===== Source data =====
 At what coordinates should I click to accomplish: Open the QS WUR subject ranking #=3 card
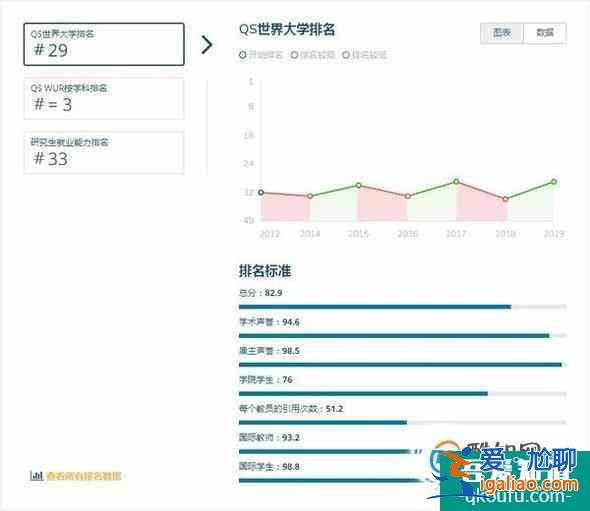point(104,99)
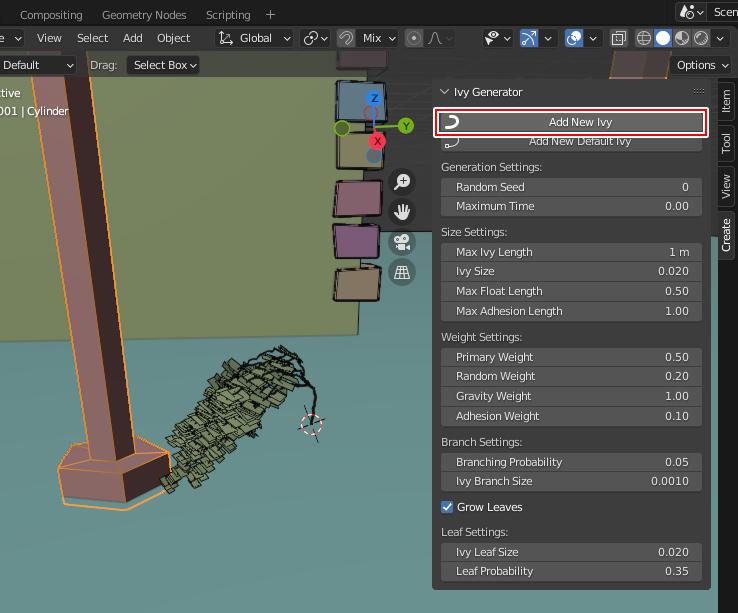Toggle the camera view icon
Viewport: 738px width, 613px height.
pyautogui.click(x=402, y=242)
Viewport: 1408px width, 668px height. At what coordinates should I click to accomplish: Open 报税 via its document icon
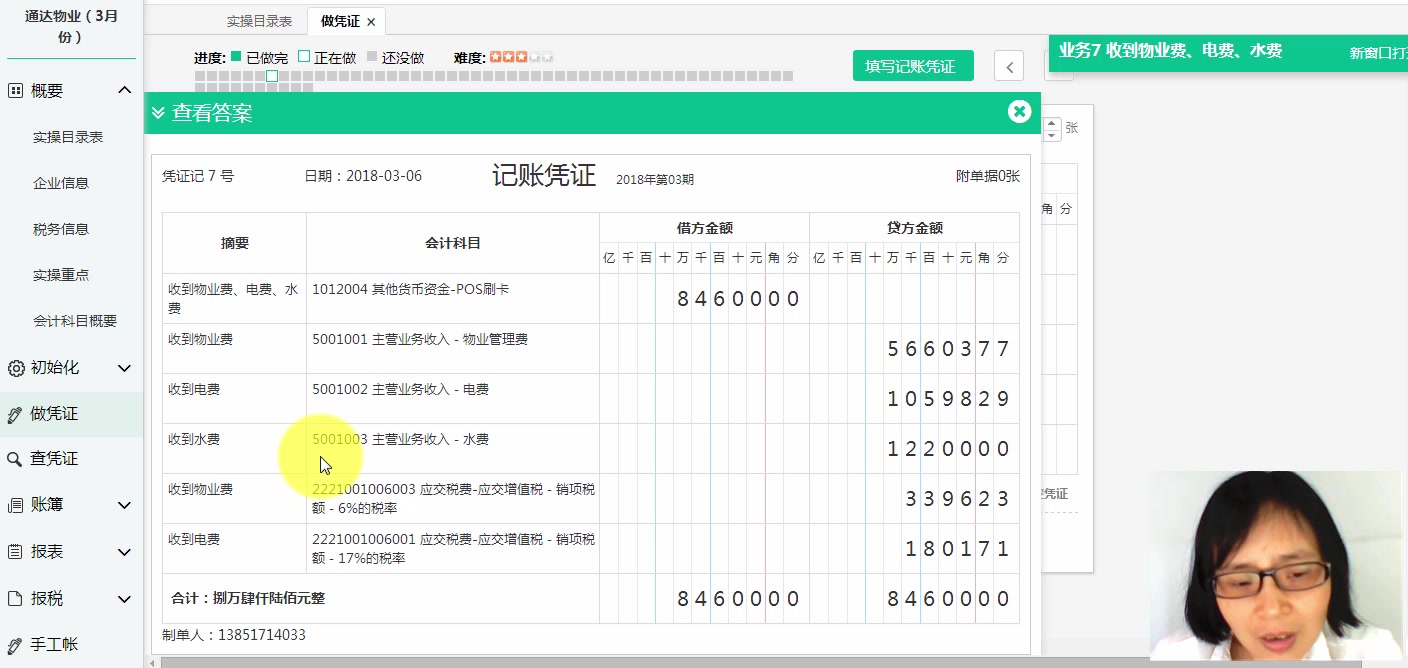tap(17, 598)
=====
== Brief ==
Would you retype the lines from the line containing "Viewport: 1408px width, 668px" to the final line of the entries above, exactly as given and without pictures?

== Response ==
Viewport: 1408px width, 668px height. At what coordinates should I click to accomplish: Open 报税 via its document icon
tap(17, 598)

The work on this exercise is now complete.